NNAMDINathan Leucking, what about young people who are not in school, who drop out, have very poor attendance or have graduated? Is there any support available to them?
LEUCKINGThere is, but it's not as readily available. Like, we understand that a lot of the resources that kids receive come from their school. And I think, you know, Dr. Wright will attest to that, as well. And the consistency that comes from being in school every day provides a lot of structure and safety. So, when they leave there's not as much for them to gravitate towards.
LEUCKINGAnd part of how we try to address that at Anacostia is by offering, like for example, a lot of alumni come back to use the studio still. So, in addition to seeing students throughout the day, I'll have afterschool hours so that alumni can come back and still engage in that program, get that healing, but also be off the street during a very critical time.
NNAMDIWe're coming close to an end but I wanted to end with another clip from an Anacostia student. This is "Real Deal" by a young woman named Isis who challenged herself to capture her reality in lyrics and music, but without using any profanities.

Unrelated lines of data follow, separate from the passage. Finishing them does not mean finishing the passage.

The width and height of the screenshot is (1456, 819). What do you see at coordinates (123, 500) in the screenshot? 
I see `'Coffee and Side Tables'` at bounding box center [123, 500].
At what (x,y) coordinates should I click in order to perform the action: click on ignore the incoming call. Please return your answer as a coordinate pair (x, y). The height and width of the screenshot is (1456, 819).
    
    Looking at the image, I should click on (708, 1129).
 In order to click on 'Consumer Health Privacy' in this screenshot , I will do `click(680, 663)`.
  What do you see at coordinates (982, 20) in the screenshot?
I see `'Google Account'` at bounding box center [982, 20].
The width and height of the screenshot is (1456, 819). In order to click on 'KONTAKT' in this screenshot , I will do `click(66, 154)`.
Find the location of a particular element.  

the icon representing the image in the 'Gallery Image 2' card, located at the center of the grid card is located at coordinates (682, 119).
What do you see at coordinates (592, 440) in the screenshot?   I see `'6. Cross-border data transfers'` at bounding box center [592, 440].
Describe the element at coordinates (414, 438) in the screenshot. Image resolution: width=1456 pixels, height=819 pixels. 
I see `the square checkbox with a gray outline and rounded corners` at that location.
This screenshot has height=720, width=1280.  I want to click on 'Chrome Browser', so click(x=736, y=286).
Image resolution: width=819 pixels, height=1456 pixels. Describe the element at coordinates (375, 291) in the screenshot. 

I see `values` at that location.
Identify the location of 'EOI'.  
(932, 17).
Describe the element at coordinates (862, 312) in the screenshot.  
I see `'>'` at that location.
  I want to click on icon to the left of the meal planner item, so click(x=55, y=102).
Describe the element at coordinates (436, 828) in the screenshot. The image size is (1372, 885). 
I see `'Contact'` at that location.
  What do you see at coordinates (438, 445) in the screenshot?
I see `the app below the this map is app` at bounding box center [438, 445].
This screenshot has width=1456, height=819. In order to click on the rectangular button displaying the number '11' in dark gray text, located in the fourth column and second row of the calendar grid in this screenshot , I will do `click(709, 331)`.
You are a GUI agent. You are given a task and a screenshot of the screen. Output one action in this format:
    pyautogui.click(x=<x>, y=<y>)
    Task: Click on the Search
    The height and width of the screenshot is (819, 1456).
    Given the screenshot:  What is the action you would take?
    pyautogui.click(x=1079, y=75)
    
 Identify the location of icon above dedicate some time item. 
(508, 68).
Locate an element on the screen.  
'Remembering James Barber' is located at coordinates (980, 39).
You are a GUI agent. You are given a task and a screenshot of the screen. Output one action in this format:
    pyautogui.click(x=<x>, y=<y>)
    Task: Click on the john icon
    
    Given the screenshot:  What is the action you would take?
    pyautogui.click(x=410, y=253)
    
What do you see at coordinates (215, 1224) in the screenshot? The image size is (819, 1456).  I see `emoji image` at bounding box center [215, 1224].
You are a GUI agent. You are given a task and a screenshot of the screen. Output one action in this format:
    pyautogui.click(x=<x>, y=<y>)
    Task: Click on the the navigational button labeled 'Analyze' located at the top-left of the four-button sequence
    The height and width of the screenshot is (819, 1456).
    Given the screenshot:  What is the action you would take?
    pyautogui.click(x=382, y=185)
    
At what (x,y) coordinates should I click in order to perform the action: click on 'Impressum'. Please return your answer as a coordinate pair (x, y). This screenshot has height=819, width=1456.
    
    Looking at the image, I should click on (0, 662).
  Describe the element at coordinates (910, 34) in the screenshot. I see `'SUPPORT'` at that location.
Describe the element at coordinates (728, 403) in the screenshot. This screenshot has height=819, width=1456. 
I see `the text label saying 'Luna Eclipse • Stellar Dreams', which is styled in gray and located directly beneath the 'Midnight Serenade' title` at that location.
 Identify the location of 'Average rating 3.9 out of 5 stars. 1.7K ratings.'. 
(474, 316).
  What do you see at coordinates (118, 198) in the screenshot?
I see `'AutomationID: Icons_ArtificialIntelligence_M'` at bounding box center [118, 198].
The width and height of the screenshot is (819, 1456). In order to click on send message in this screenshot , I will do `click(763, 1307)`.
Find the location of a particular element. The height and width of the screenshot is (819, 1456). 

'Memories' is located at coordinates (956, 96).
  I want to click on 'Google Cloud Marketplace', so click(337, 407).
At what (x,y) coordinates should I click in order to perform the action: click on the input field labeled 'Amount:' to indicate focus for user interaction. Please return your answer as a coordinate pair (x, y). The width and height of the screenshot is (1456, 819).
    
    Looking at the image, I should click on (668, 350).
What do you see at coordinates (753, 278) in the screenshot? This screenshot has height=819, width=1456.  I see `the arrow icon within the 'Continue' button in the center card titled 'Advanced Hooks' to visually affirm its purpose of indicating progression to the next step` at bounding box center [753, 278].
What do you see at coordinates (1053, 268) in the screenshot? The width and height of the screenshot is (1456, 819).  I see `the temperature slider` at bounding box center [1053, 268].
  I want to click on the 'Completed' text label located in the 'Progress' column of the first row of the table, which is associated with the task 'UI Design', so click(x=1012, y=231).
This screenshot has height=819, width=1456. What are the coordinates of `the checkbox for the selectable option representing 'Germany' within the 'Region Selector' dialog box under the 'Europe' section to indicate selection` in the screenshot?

NNAMDIArykah, you have also talked about how music helps you get through hard times. How does it help, and more importantly, what have you been listening to lately?
CLARKMusic has just been, like, a really great outlet for me, especially when I was younger, because, like, I could sing a little bit. So, like, I like music and stuff like that. I've been listening to Jhene Aiko, and I was like -- Jhene Aiko and Jaiko, and I was looking up Jhene Aiko music and stuff like that. And I watched an interview of hers. She was speaking about how, in her music, she intentionally uses sound therapy and things like that with different instruments. So, I was like, it's just so therapeutic. It's just funny how, like, that was the intentional thing for listeners.
NNAMDIOkay. I've taken notes. Thank you very much. (laugh) Arykah Clark is a junior at Paul Public Charter School. Tracy Wright is the CEO of Paul Public Charter School in the District. And Nathan Leucking is a social worker at Anacostia High School. Thank you all for joining us. This segment about youth coping with gun violence was produced by Lauren Markoe. And our conversation about causes and possible solutions to gun violence was produced by Cydney Grannan.
NNAMDIComing up tomorrow, AAA has called D.C.'s traffic enforcement practices -- particularly the use of traffic cameras -- predatory. Do you think that's the case? Plus, a Marine master sergeant is the first woman to lead the President's Marine Band as assistance drum major. We'll hear how she continues to break barriers. That all starts tomorrow, at noon. Until then, thank you for listening. I'm Kojo Nnamdi.